The initial review addressed the following: the occurrence of 3-APA in foods and foods at risk; the mechanism(s) of formation of 3-APA in foods and its relationship to acrylamide; the toxicological potential of 3-APA with particular reference to acrylamide; the likely impacts on consumer exposure to AA; methods of analysis for 3-APA; knowledge gaps and recommendations for further work.
3-APA is a transient intermediate in acrylamide (AA) formation, it may also be formed during the storage of foods such as ware (fresh) potatoes by an enzymatic decarboxylation of asparagine, this mechanism may account for its occurrence in ware potatoes. The occurrence of 3-APA in foods is of concern because laboratory studies have shown that it can generate high levels AA when heated.

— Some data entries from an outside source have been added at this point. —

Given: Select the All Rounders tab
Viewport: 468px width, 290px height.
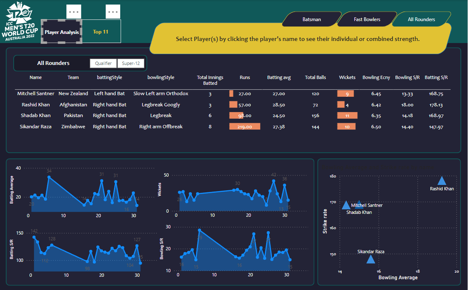Looking at the screenshot, I should pos(421,19).
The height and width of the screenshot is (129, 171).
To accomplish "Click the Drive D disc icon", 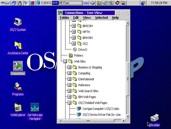I will (75, 50).
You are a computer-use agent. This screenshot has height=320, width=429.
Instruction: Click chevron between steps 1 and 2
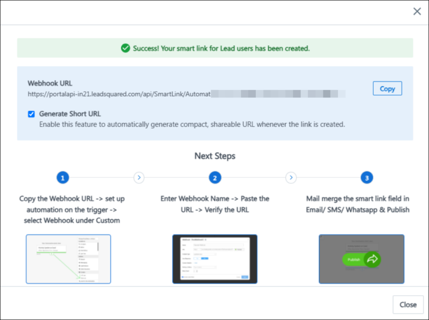click(x=139, y=178)

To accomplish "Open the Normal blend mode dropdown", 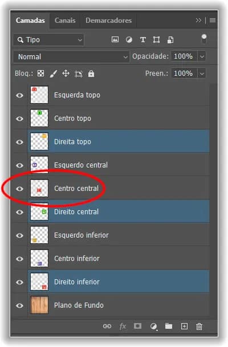I will coord(71,56).
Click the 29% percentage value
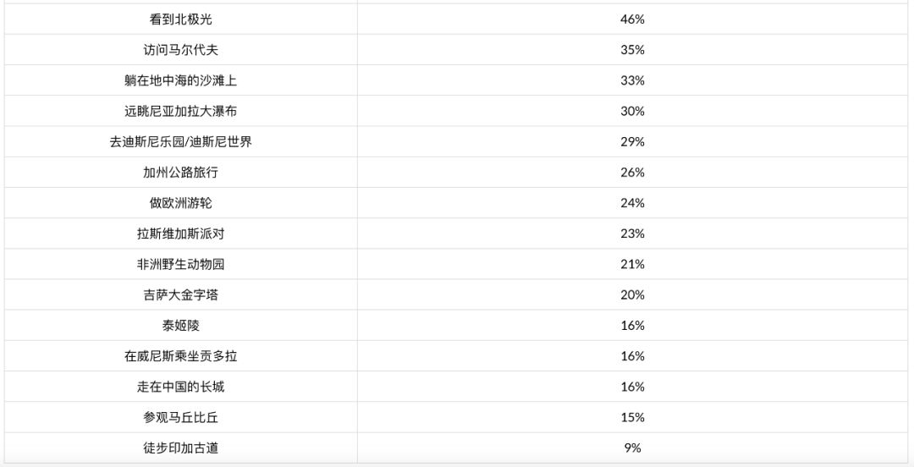Viewport: 914px width, 467px height. (632, 141)
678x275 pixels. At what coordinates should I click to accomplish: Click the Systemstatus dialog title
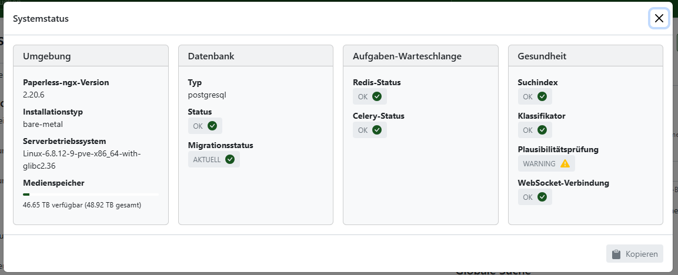[x=41, y=19]
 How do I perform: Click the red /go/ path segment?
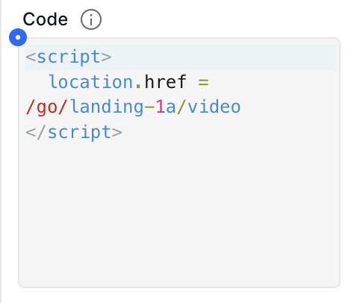click(47, 107)
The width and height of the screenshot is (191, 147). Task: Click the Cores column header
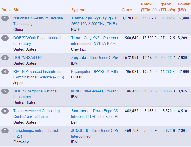[127, 10]
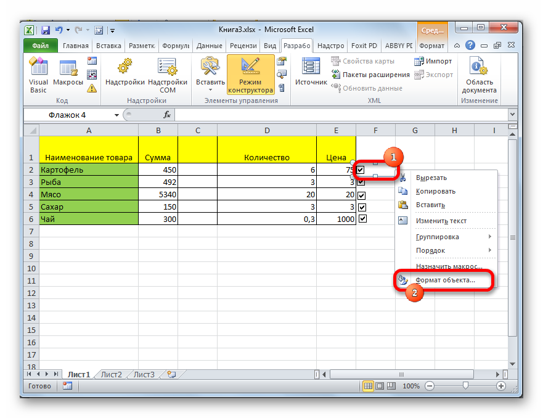Open the Name Box dropdown arrow
This screenshot has height=418, width=543.
click(117, 115)
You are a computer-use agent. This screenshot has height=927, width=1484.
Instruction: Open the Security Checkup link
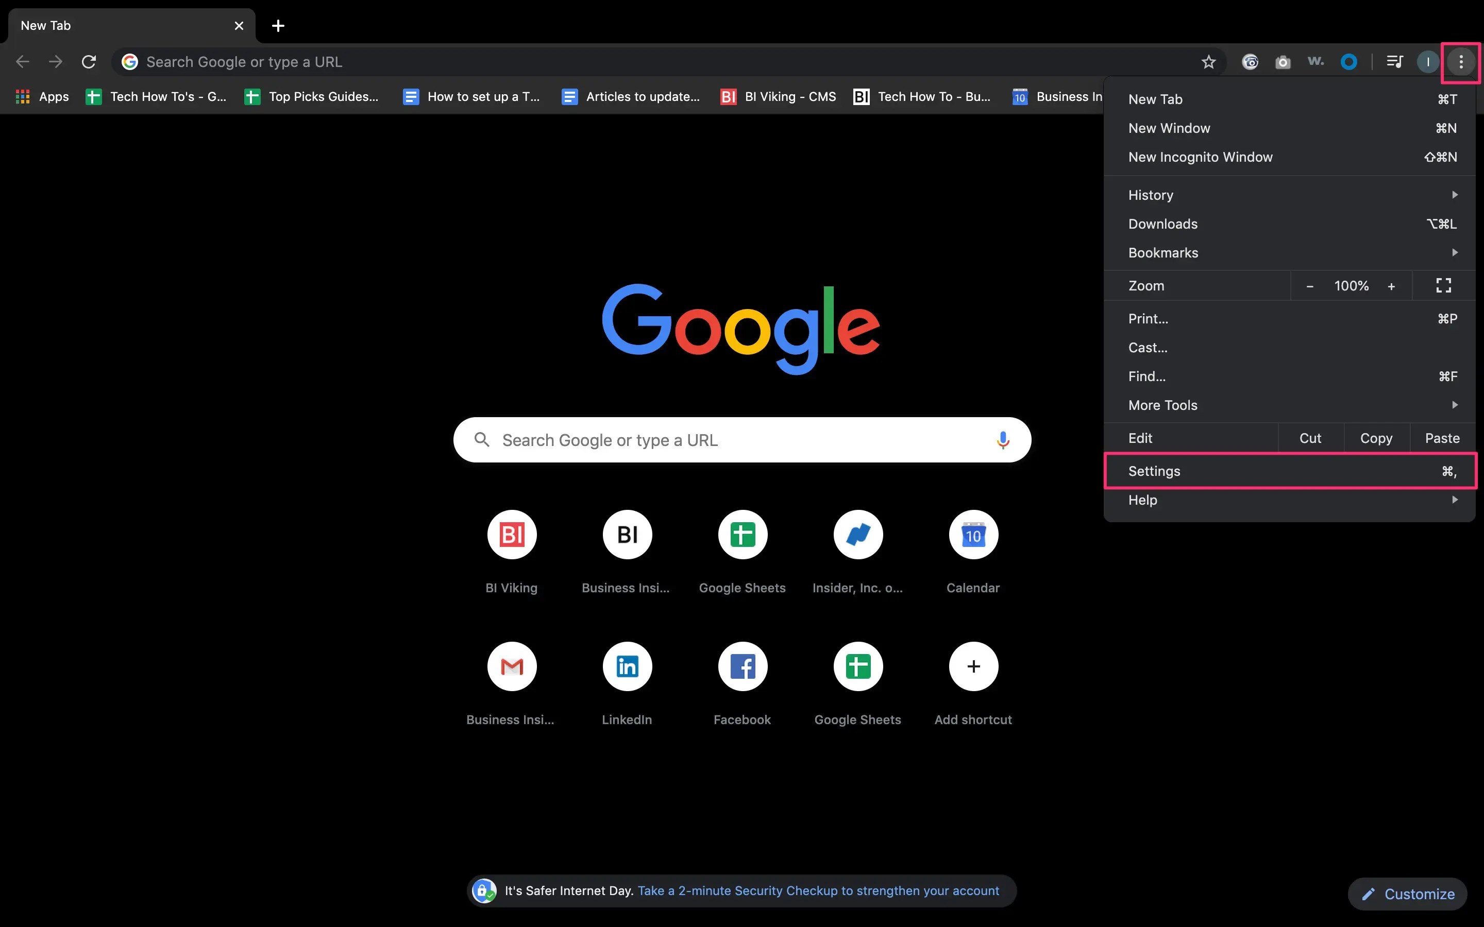818,891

The literature review reported:
- On the basis of recent studies, 3-APA must be considered an important precursor of AA, including in some raw materials. However, data on 3-APA in foods is lacking. To date, chocolate, raw potatoes and roasted cocoa beans would appear to contain significant amounts
- The contribution of 3-APA in ware potatoes to AA generated (previously attributed to changes in sugar concentrations) has not yet been quantified
- It is not possible to assess toxicological potential of 3-APA with any confidence on the information currently available. But 3-APA is a potent precursor of AA and therefore its presence in foods which might be subject to further thermal processing may be of particular interest
- Current methods of analysis for 3-APA require the formation of a stable sulfonamide derivate (using dansyl chloride) for detection by LC-MS/MS and appear to be applicable to a wide range of foods. The direct determination of 3-APA, also using LC-MS/MS, appears attractive and may also afford the simultaneous determination of AA. However, the latter methods have been developed for use with pure reference chemicals and have not yet been developed for more complex matrices
This review indicates some potential areas of interest for future work that could enhance the understanding of acrylamide formation and mitigation possibilities, particularly:
- the potential of 3–APA to contribute to acrylamide formation in food (such as stored potatoes) compared to formation from asparagine and sugars;
and of 3-APA in precooked foods to be a potential source of acrylamide in food that may be subject to secondary thermal processing (heating or cooking).